» EXTRACTED DATA
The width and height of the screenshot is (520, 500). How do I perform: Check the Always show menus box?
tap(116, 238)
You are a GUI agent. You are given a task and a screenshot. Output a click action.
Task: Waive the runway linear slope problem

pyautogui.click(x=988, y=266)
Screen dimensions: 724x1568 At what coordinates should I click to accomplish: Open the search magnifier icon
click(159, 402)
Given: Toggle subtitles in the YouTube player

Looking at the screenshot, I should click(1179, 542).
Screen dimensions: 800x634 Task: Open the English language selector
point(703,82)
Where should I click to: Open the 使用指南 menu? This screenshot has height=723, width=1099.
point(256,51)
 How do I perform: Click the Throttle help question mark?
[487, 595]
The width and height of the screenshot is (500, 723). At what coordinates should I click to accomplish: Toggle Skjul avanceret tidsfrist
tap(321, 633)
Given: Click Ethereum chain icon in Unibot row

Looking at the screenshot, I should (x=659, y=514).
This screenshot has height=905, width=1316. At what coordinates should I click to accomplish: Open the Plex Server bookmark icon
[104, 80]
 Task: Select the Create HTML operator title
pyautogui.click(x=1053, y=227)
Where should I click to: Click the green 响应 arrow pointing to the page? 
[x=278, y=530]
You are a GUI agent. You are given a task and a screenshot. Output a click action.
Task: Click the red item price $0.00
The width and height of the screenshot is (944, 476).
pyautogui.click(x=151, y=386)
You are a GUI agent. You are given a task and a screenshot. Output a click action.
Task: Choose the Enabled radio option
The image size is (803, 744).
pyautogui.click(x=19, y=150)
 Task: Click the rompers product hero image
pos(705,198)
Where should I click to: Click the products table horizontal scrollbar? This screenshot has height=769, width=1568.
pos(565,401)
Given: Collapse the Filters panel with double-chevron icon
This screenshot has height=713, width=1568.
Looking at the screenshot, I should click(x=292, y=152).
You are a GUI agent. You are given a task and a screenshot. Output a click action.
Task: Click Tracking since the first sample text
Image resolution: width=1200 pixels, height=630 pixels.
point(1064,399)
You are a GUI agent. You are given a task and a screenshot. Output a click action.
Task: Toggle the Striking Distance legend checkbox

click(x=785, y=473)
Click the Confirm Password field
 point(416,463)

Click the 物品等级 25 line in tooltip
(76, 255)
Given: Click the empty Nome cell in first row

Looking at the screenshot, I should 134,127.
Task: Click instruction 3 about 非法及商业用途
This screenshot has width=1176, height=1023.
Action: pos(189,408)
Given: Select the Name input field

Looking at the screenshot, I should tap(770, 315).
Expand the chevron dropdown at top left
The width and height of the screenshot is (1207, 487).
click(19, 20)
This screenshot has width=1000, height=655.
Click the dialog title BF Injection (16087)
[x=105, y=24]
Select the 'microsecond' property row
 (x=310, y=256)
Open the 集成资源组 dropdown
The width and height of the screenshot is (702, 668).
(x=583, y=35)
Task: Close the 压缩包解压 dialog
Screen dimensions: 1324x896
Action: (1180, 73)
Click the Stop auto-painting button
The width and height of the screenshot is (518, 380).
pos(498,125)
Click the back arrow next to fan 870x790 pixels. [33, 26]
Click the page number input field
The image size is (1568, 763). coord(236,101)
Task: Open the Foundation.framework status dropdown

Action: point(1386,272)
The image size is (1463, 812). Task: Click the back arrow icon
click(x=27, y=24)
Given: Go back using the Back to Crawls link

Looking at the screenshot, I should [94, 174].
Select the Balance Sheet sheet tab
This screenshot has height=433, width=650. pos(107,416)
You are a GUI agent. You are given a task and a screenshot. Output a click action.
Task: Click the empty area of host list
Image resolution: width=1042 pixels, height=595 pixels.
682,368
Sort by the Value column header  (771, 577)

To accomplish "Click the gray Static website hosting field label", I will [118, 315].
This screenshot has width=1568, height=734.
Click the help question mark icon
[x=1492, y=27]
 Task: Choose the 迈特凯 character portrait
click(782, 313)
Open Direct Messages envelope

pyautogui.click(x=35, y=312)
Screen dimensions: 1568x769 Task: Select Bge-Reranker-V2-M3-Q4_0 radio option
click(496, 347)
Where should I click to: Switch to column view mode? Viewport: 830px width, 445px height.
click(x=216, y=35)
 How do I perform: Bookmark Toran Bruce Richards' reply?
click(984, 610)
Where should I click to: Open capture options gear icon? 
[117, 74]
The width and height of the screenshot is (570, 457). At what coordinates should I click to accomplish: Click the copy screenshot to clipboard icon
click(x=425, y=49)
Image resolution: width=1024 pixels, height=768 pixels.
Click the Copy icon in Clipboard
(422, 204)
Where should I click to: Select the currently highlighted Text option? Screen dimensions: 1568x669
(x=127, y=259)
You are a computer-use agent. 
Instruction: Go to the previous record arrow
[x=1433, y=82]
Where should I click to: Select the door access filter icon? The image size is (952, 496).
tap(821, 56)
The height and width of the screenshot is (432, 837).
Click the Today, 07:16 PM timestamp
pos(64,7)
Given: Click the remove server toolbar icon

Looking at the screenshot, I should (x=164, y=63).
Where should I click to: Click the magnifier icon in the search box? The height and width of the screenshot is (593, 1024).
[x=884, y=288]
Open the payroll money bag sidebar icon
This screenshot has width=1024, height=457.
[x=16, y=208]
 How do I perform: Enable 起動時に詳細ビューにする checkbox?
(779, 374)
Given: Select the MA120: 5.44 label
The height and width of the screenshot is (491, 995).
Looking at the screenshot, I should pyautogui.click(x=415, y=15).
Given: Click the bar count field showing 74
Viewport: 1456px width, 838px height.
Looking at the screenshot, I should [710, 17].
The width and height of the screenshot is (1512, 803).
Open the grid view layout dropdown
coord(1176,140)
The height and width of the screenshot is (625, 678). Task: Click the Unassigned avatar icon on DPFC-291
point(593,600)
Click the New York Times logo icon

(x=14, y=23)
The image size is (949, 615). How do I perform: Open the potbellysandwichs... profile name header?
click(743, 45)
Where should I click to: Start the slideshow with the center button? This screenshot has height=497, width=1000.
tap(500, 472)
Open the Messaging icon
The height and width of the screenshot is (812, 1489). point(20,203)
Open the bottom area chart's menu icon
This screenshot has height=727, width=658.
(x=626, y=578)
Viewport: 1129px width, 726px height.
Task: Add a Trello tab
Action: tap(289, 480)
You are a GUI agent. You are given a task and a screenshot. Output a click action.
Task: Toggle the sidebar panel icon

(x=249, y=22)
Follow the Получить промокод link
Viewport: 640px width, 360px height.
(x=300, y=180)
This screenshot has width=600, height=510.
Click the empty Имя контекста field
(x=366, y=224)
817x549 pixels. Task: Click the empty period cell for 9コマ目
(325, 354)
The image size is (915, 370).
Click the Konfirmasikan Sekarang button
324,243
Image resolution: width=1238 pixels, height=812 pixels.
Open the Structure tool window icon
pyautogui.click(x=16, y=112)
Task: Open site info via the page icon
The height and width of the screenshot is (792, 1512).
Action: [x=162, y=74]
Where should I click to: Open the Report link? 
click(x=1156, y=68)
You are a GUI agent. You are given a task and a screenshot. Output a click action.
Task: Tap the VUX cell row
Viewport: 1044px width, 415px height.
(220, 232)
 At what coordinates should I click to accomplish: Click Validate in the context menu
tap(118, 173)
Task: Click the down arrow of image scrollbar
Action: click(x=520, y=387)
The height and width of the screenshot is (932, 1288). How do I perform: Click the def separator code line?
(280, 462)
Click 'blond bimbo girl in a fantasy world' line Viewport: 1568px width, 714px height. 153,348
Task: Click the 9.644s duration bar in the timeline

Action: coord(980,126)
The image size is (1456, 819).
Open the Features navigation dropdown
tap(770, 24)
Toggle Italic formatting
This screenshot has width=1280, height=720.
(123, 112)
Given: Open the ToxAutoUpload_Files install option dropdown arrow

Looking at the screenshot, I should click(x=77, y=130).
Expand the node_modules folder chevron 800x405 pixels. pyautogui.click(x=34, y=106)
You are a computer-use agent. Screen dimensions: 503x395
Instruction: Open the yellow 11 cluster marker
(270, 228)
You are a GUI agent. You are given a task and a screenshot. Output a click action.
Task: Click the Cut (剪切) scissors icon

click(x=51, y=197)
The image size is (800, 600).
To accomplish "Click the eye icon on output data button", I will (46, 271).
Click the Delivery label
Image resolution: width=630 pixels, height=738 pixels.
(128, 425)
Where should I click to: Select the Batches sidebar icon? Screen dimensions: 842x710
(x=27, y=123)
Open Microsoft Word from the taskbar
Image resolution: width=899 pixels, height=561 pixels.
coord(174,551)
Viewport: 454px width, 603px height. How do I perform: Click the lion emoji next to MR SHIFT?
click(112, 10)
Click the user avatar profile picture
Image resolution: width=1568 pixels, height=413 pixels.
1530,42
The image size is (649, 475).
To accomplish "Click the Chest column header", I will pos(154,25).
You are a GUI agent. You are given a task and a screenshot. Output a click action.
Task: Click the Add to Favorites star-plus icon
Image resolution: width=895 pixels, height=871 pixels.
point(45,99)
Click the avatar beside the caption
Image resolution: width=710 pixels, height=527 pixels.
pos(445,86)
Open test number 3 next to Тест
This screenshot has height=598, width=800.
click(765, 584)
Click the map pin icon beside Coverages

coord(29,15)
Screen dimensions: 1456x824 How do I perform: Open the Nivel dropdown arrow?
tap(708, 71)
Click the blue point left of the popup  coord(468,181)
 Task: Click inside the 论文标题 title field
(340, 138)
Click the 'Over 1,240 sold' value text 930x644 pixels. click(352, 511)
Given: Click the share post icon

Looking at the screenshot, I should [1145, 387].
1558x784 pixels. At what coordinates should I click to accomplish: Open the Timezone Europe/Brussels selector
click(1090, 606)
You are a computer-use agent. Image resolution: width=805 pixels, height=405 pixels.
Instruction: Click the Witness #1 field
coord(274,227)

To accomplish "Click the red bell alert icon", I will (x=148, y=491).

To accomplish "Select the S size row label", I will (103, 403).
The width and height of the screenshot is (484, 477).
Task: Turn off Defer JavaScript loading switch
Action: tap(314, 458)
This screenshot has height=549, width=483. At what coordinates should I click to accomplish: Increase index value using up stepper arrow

» DO THIS
Please format the part of the records that opens with the line containing "Where should I click to: Click the products" and closes with the line containing "Looking at the screenshot, I should tap(770, 315).", both ends included, as a Markdown table with the columns Row (a running number) and Record line (the line itself), leaving out blank lines.

» COMPLETED EXERCISE
| Row | Record line |
|---|---|
| 1 | Where should I click to: Click the products table horizontal scrollbar? This screenshot has height=769, width=1568. |
| 2 | pos(565,401) |
| 3 | Given: Collapse the Filters panel with double-chevron icon |
| 4 | This screenshot has height=713, width=1568. |
| 5 | Looking at the screenshot, I should click(x=292, y=152). |
| 6 | You are a GUI agent. You are given a task and a screenshot. Output a click action. |
| 7 | Task: Click Tracking since the first sample text |
| 8 | Image resolution: width=1200 pixels, height=630 pixels. |
| 9 | point(1064,399) |
| 10 | You are a GUI agent. You are given a task and a screenshot. Output a click action. |
| 11 | Task: Toggle the Striking Distance legend checkbox |
| 12 | click(x=785, y=473) |
| 13 | Click the Confirm Password field |
| 14 |  point(416,463) |
| 15 | Click the 物品等级 25 line in tooltip |
| 16 | (76, 255) |
| 17 | Given: Click the empty Nome cell in first row |
| 18 | Looking at the screenshot, I should 134,127. |
| 19 | Task: Click instruction 3 about 非法及商业用途 |
| 20 | This screenshot has width=1176, height=1023. |
| 21 | Action: pos(189,408) |
| 22 | Given: Select the Name input field |
| 23 | Looking at the screenshot, I should tap(770, 315). |